Pixel coordinate grounding data:
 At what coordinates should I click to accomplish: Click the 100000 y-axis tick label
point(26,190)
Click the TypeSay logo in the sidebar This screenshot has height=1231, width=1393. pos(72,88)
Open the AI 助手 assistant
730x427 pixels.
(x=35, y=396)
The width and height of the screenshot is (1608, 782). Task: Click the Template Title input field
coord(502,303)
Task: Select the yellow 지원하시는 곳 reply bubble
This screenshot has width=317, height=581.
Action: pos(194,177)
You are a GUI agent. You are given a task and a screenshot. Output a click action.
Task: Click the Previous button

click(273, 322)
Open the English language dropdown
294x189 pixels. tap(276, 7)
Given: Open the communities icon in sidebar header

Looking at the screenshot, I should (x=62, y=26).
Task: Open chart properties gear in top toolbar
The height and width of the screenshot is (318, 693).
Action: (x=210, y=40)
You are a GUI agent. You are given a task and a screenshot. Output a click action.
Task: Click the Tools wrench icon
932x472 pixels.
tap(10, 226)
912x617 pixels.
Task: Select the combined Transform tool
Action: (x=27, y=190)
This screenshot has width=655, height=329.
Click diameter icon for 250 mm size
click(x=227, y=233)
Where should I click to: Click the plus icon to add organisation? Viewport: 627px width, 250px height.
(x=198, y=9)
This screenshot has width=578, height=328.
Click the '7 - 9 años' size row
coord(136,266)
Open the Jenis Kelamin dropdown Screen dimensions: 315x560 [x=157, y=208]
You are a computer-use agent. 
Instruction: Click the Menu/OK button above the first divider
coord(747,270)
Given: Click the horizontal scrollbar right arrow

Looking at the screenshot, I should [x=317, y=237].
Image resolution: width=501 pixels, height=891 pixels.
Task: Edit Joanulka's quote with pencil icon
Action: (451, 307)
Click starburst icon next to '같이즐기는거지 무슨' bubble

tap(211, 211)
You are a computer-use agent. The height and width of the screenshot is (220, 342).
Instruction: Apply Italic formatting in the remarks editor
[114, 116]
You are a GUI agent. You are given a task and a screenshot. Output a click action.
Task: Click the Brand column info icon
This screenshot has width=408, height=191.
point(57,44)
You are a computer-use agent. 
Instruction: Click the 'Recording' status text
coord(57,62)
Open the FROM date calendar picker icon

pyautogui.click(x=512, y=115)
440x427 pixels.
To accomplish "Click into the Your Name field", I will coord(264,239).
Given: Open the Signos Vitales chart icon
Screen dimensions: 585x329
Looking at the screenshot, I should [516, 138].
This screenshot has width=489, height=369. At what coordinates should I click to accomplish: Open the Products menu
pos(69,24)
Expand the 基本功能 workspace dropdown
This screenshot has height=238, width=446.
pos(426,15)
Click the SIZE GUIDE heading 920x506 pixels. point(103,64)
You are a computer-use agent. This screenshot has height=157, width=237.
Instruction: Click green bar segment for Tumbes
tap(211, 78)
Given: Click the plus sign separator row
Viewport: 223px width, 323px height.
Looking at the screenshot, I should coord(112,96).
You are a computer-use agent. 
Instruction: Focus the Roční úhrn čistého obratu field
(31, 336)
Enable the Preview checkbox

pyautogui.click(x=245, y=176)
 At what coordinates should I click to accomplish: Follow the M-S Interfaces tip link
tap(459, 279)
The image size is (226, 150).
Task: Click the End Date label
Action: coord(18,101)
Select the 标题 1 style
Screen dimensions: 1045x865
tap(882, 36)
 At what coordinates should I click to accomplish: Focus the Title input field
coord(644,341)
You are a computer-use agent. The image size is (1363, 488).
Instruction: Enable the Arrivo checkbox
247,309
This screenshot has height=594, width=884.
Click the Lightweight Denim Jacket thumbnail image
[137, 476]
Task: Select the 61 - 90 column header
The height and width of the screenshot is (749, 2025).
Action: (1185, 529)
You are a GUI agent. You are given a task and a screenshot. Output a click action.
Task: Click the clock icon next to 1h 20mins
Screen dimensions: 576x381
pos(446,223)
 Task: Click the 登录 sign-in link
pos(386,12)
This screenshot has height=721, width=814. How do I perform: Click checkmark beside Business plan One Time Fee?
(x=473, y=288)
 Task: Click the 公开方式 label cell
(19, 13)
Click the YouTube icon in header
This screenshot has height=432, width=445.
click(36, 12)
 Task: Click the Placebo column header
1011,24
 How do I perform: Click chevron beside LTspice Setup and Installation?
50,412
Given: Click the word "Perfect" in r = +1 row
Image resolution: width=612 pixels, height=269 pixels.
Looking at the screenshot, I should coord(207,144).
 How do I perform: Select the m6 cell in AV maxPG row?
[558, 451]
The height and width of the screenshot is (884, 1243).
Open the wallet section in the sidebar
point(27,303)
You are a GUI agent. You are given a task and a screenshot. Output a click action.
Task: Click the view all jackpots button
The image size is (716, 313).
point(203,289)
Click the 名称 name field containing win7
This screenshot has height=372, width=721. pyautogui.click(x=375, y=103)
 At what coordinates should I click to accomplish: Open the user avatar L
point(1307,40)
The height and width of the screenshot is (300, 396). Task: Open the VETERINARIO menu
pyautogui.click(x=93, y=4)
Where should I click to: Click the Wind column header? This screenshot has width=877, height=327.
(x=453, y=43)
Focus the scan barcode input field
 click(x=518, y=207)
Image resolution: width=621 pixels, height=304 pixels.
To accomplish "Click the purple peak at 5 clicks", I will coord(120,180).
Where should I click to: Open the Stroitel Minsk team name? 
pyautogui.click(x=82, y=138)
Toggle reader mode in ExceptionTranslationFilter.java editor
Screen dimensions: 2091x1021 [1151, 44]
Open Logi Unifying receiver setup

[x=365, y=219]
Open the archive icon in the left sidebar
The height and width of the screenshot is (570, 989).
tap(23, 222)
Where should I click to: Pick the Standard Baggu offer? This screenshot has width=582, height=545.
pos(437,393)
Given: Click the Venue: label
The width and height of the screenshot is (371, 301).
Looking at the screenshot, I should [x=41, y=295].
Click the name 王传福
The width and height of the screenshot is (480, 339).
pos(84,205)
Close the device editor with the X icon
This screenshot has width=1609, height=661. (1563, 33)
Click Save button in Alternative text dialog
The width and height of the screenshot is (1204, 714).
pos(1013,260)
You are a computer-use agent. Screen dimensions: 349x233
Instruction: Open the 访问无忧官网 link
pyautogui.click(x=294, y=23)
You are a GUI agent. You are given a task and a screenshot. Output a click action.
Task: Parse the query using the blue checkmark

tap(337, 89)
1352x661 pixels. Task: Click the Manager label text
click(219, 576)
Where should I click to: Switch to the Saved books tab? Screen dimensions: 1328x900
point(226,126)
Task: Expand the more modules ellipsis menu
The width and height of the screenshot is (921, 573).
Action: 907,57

» Exercise brief
Look through the records above for the string "will", then copy every line that has it.

» Result for this task
To accomplish "Click into the Your Name field", I will coord(264,239).
To accomplish "Click the purple peak at 5 clicks", I will coord(120,180).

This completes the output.